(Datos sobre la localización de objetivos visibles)
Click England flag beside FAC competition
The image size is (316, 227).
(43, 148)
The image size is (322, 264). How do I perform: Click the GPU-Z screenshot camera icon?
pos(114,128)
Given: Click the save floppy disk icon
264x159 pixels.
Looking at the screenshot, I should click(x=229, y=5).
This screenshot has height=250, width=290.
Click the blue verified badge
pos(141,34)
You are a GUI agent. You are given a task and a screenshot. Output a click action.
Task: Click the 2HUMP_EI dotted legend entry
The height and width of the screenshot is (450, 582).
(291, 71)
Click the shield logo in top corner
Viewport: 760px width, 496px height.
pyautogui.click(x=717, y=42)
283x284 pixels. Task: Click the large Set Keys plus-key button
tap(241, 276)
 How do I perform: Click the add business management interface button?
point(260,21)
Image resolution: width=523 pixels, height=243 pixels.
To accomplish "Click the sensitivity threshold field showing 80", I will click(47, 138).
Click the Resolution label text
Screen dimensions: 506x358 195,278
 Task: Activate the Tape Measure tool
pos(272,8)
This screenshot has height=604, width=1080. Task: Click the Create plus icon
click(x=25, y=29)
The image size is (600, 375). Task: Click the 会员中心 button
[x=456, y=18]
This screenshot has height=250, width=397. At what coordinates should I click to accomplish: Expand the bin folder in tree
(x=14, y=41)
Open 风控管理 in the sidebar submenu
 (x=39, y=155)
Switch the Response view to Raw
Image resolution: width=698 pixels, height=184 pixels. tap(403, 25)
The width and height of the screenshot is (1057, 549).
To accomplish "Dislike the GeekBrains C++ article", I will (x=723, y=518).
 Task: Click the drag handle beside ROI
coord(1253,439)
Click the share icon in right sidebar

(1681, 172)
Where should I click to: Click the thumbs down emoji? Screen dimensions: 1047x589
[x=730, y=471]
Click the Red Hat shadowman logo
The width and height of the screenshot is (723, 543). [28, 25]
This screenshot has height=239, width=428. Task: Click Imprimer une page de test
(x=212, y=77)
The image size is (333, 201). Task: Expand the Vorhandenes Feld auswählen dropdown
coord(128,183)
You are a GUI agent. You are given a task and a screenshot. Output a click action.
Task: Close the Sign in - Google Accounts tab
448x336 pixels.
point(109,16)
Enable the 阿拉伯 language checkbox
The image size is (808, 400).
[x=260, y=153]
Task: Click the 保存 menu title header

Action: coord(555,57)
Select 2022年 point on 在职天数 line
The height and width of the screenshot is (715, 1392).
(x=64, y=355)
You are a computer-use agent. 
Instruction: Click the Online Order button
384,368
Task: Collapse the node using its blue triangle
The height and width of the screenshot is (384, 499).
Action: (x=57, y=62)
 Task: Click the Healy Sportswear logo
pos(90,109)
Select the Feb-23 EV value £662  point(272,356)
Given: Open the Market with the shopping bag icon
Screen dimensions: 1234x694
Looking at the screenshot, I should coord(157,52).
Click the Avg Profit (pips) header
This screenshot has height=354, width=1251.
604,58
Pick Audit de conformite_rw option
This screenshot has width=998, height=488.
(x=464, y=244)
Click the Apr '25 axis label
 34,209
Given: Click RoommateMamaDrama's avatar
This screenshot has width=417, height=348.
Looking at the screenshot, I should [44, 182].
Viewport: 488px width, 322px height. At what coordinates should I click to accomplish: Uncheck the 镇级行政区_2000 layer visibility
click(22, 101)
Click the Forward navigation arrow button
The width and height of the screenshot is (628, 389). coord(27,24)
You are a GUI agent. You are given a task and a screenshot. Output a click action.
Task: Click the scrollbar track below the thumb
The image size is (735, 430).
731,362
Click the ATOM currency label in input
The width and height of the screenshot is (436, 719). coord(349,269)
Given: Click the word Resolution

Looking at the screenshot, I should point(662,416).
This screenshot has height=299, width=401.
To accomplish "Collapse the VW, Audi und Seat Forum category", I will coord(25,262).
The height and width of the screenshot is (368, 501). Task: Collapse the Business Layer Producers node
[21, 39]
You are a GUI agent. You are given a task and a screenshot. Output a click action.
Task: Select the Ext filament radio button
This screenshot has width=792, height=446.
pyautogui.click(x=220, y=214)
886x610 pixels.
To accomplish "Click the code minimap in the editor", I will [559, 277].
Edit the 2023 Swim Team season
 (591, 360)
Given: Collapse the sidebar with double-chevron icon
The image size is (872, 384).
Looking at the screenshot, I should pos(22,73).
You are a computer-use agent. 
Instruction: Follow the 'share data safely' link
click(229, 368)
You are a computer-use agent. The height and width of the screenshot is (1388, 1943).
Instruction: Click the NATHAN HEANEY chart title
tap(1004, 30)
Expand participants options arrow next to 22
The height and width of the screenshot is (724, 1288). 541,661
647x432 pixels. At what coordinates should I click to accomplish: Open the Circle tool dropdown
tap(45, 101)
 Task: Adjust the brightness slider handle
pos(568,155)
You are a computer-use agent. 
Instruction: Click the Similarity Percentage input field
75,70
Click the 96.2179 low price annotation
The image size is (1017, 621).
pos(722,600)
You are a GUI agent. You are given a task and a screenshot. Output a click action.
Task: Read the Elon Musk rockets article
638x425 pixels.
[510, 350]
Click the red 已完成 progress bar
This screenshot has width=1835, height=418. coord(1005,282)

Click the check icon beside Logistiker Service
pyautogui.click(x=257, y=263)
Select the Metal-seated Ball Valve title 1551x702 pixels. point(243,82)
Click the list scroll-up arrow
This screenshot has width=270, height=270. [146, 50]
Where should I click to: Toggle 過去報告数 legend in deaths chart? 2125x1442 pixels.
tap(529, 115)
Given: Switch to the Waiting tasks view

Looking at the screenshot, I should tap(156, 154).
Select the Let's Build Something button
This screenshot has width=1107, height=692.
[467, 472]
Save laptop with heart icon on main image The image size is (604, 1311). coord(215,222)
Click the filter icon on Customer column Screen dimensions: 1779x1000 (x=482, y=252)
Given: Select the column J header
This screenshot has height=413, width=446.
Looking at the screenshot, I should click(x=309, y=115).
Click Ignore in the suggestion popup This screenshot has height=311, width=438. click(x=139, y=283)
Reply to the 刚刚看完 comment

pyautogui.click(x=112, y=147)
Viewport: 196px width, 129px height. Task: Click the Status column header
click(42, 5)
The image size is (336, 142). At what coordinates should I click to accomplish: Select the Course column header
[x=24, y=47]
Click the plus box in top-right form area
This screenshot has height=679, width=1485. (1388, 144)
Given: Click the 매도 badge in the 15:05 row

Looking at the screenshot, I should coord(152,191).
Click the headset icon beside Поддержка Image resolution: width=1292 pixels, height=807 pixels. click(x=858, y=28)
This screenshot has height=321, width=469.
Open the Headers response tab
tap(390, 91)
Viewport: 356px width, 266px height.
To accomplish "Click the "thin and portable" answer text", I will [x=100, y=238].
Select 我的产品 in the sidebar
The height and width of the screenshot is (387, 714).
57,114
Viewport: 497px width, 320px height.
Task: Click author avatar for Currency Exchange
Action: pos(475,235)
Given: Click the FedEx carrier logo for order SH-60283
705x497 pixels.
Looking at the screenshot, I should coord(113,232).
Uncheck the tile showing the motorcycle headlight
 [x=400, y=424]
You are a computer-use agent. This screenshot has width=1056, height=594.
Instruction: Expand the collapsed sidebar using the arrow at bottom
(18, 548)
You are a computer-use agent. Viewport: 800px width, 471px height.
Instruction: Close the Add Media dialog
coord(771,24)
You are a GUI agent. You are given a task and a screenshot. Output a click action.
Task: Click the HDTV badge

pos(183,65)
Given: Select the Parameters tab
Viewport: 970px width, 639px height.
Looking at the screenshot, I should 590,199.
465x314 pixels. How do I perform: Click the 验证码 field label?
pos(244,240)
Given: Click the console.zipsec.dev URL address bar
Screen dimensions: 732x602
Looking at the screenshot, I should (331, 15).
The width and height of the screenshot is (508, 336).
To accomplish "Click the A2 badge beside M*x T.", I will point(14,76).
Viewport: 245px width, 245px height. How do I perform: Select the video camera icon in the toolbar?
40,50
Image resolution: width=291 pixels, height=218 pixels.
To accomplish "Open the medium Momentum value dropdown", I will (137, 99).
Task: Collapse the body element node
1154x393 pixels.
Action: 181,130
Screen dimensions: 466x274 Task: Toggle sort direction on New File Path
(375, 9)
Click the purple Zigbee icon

* ENUNCIADO DEL EJERCICIO: Reproduzca sin cambios el fragmento del material que va desde la línea que contiene "This screenshot has height=239, width=428." hasta la línea que contiene "coord(128,183)", ambas incluidas.

* TAREA RESUELTA:
This screenshot has height=239, width=428. Task: Click Imprimer une page de test
(x=212, y=77)
The image size is (333, 201). Task: Expand the Vorhandenes Feld auswählen dropdown
coord(128,183)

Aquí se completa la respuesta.